» **Records excerpted from a collection**:
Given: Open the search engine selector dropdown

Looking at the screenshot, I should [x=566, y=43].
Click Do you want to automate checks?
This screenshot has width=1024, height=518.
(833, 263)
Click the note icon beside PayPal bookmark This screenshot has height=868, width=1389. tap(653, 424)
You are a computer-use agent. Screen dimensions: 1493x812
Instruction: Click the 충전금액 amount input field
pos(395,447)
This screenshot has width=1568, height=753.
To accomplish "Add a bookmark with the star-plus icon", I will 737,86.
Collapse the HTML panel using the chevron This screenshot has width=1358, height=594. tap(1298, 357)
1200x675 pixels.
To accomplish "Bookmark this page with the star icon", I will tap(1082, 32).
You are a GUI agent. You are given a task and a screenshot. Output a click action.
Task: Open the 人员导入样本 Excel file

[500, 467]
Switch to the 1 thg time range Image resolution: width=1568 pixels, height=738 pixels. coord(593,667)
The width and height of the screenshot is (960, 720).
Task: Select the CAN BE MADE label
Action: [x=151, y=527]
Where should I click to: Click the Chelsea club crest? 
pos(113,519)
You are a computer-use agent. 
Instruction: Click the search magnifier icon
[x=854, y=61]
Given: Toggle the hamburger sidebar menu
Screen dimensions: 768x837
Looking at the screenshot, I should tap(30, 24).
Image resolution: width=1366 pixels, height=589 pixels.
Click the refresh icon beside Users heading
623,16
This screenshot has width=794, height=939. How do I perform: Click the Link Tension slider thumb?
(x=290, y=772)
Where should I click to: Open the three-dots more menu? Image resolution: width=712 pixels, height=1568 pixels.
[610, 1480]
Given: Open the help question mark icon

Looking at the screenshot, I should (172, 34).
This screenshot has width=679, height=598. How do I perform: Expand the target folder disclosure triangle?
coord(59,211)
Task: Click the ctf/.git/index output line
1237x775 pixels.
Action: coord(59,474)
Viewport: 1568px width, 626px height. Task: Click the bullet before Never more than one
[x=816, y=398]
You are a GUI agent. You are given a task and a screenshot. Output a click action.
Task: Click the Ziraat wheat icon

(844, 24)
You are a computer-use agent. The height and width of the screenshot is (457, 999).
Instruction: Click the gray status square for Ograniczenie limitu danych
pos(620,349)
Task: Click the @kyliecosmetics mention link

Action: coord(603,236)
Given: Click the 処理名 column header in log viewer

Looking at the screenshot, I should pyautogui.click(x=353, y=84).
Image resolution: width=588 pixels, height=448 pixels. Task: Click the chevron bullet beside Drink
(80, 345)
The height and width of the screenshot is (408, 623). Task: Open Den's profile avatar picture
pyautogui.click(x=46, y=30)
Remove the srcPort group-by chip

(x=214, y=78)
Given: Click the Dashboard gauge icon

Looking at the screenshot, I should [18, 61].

» **EXERCISE OBJECTIVE**: Only one stretch of the data above is needed. Restate it word for word, from the line containing "Instruction: Click the search magnifier icon" through the line containing "You are a computer-use agent. The", both ends included.

» **RESULT OF THE EXERCISE**:
Instruction: Click the search magnifier icon
[x=854, y=61]
Given: Toggle the hamburger sidebar menu
Screen dimensions: 768x837
Looking at the screenshot, I should tap(30, 24).
Image resolution: width=1366 pixels, height=589 pixels.
Click the refresh icon beside Users heading
623,16
This screenshot has width=794, height=939. How do I perform: Click the Link Tension slider thumb?
(x=290, y=772)
Where should I click to: Open the three-dots more menu? Image resolution: width=712 pixels, height=1568 pixels.
[610, 1480]
Given: Open the help question mark icon

Looking at the screenshot, I should (172, 34).
This screenshot has width=679, height=598. How do I perform: Expand the target folder disclosure triangle?
coord(59,211)
Task: Click the ctf/.git/index output line
1237x775 pixels.
Action: coord(59,474)
Viewport: 1568px width, 626px height. Task: Click the bullet before Never more than one
[x=816, y=398]
You are a GUI agent. You are given a task and a screenshot. Output a click action.
Task: Click the Ziraat wheat icon

(844, 24)
You are a computer-use agent. The height and width of the screenshot is (457, 999).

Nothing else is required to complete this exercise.